The report reveals it is high time businesses focused on the increasingly lucrative mature market. The image of older consumers should be reconsidered as should the way businesses represent them.
With mortgages paid off and children gone, seniors are now far wealthier than their predecessors. What’s more, they’re keen to spend. Six in 10 of those over 70 feel positive about their finances, as opposed to a third of those under 50.
Forty-two per cent of the same group feel positive about the money they have to buy luxuries, compared to 29 per cent of 20-49 year olds.
Advertisers could well benefit from giving more thought on how to appeal to older consumers. The under-40s is the only age group to feel they are well-reflected in TV advertising. Thirty-eight per cent of 50-69 year olds agree that you don’t often see people their age in ads.

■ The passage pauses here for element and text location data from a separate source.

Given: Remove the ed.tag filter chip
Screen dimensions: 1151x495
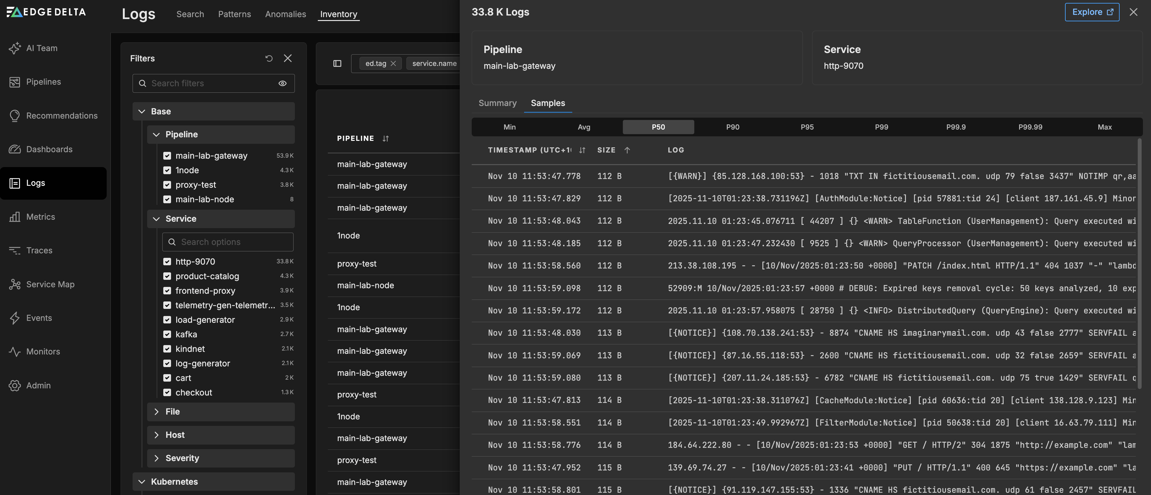Looking at the screenshot, I should [393, 63].
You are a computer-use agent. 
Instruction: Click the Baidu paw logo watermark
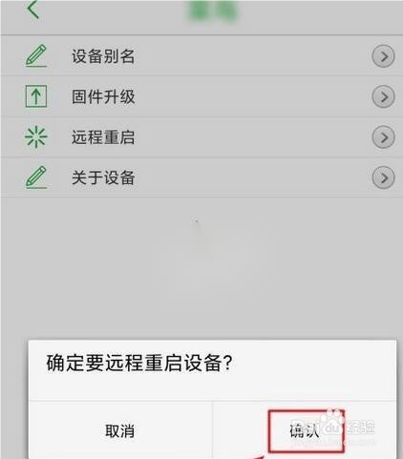point(332,424)
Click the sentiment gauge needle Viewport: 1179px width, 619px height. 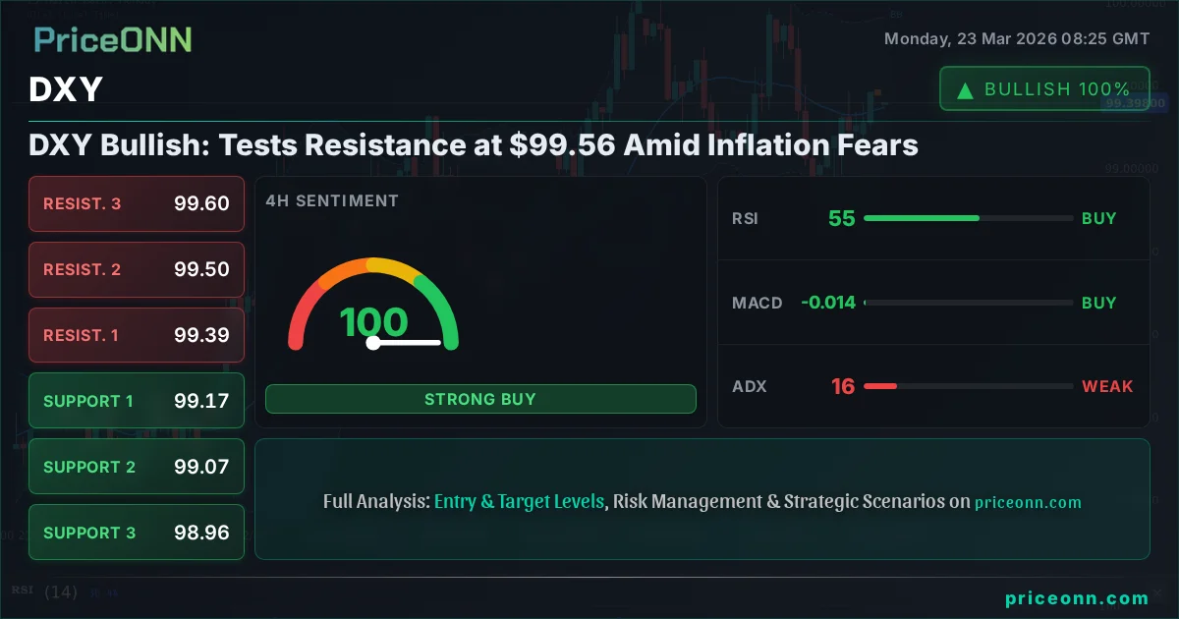coord(407,343)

Older people can invest time, effort and money into purchase decisions. It is an outdated and lazy to suggest older customers will struggle with technology. Tablet ownership is higher among the over-55s than the under-55s. Crucially, 86 per cent of over-55s regularly shop online while over a third of those over 70 use online methods to research food or other products.
The research highlights a major issue in the way older consumers are represented. Portraying older consumers in advertising to promote everyday products would be a welcome change, instead of products aimed specifically at them.
How consumer-focused businesses react to this opportunity will help shape their success or otherwise in the years ahead. Businesses need to adopt a coherent strategy across a variety of channels, including digital, in order to capitalise and appeal clearly to the older market.